→ 提供テキスト:
++++++
女子 秋田令和―狭山ケ丘 第3セット、狭山ケ丘の倉田(左から2人目)がスパイクを放つ

 

 女子の狭山ケ丘が夢の舞台で新たな一ページを刻んだ。全国の初陣にも気負うことなく選手たちの顔は終始笑顔で満ちていた。引地監督は「3年生を中心に狭山ケ丘の歴史を塗り替えてくれた。卒業生の力も形となった」と喜びをかみしめた。
 序盤から長いラリーが続いた。リベロ伊藤、室を中心に粘り強く球を拾うと、森、藤野が多彩な攻撃を展開。藤野は「強打やフェイントなどめりはりをつけた」と相手を翻弄(ほんろう)した。しかし競り合う展開でわずかに及ばず第1セットを献上した。
 第2セットは宮沢、倉田の両エースが躍動した。均衡したスコアの中で、西村、藤野が安定したディグから流れを呼んだ。宮沢は「パワフルなスパイクがコースに決まった」と計六つのブロックアウトを奪うなど、試合を振り出しに戻した。
 一進一退の第3セットはコートを広く使い、攻撃の的を絞らせなかった。起点のセッター西村は「レフトを使いつつ相手のマークを外すようにトスを散らせた」。開始からリードを奪うと、5得点の藤野、6得点の倉田と3年生が意地を見せた。
 現チームの強みは劣勢の場面でも笑顔が絶えない精神力。会場を訪れた約1100人の応援団の声援も力になった。主将の藤野は「苦しい時は応援を支えに、自信を持って戦えた」。明るいチームカラーを前面に、さらなる歴史をつくっていく。

 

心の成長示す
ライト倉田

 狭山ケ丘のライト倉田が2桁得点で勝利を引き寄せた。第3セット、24―21で「自分にトスが上がってくると信じていた。最後は気持ちで打ち切って、鳥肌が立った」とスパイクで相手守備を崩し試合を決めた。
 身長163㌢。チーム1、精神面が弱かったが選抜チームや県での優勝経験で自信をつけ、この舞台に立つ。「仲間が上げてくれた一本をどうしたらこの身長で決められるか、常に考えながら攻撃した。心が成長したことをコートで示せた」と満面の笑みがあふれた。
++++++
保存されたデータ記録
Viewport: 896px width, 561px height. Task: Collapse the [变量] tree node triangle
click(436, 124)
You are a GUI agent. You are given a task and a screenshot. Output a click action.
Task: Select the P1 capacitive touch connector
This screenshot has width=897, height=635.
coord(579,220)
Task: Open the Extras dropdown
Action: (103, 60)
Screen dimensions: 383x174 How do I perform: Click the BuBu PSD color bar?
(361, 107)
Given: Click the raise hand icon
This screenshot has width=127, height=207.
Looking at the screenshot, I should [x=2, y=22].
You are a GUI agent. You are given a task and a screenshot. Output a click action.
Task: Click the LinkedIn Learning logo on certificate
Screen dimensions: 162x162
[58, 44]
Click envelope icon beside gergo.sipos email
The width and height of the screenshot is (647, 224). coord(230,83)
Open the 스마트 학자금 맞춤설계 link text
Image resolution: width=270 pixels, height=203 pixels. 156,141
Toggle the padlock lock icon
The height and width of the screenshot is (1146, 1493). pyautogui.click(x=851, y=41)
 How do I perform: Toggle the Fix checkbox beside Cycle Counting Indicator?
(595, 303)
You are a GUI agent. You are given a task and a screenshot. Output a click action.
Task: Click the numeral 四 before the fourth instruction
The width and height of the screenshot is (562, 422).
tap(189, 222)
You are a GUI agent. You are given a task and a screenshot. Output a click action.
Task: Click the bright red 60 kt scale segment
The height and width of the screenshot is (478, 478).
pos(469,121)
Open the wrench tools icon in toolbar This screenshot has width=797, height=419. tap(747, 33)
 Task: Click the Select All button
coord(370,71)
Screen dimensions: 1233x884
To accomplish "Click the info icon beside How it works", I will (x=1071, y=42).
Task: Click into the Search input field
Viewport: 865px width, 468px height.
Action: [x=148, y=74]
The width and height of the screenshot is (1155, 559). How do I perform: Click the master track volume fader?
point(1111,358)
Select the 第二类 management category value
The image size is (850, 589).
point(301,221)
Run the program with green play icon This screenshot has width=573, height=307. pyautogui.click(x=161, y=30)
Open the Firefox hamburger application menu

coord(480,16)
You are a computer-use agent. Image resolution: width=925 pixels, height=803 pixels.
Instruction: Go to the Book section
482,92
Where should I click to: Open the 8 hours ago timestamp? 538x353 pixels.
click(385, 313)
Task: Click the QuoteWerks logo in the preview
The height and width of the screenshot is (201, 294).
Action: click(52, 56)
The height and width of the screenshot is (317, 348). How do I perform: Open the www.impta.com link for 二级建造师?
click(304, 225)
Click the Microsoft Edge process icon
++++++
→ 出題:
(a) バレーボールの記事に名前が出てくる狭山ケ丘の選手を、監督を除いてすべて挙げてください。
(b) 記録のうち、「The width and height of the screenshot is (1155, 559).」を含む行から「Action: click(52, 56)」を含む行まで（両端を含む）の行だけを、文言もすべて含めて書き写してください。その際、答えとして示された座標の数値だけに0.4を掛け、整数に四捨五入して（0.5は切り上げ）ください。

→ 解答一覧:
(a) 倉田、伊藤、室、森、藤野、宮沢、西村

(b)
The width and height of the screenshot is (1155, 559). How do I perform: Click the master track volume fader?
point(444,143)
Select the 第二类 management category value
The image size is (850, 589).
point(120,88)
Run the program with green play icon This screenshot has width=573, height=307. pyautogui.click(x=64, y=12)
Open the Firefox hamburger application menu

coord(192,6)
You are a computer-use agent. Image resolution: width=925 pixels, height=803 pixels.
Instruction: Go to the Book section
193,37
Where should I click to: Open the 8 hours ago timestamp? 538x353 pixels.
click(154, 125)
Task: Click the QuoteWerks logo in the preview
The height and width of the screenshot is (201, 294).
Action: click(21, 22)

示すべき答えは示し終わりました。